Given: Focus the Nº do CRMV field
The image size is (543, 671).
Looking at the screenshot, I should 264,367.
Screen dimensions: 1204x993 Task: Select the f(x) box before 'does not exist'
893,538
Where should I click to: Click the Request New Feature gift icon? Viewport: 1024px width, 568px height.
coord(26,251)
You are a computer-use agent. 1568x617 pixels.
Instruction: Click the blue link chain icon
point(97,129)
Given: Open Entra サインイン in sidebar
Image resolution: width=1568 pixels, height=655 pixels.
◆ ◆ ◆ ◆
■ EXERCISE AIM
Reproduce the records exactly, keeping every line.

■ EXERCISE SOLUTION
Given: Focus the Nº do CRMV field
The image size is (543, 671).
Looking at the screenshot, I should 264,367.
Screen dimensions: 1204x993 Task: Select the f(x) box before 'does not exist'
893,538
Where should I click to: Click the Request New Feature gift icon? Viewport: 1024px width, 568px height.
coord(26,251)
You are a computer-use agent. 1568x617 pixels.
Instruction: Click the blue link chain icon
point(97,129)
Given: Open Entra サインイン in sidebar
Image resolution: width=1568 pixels, height=655 pixels.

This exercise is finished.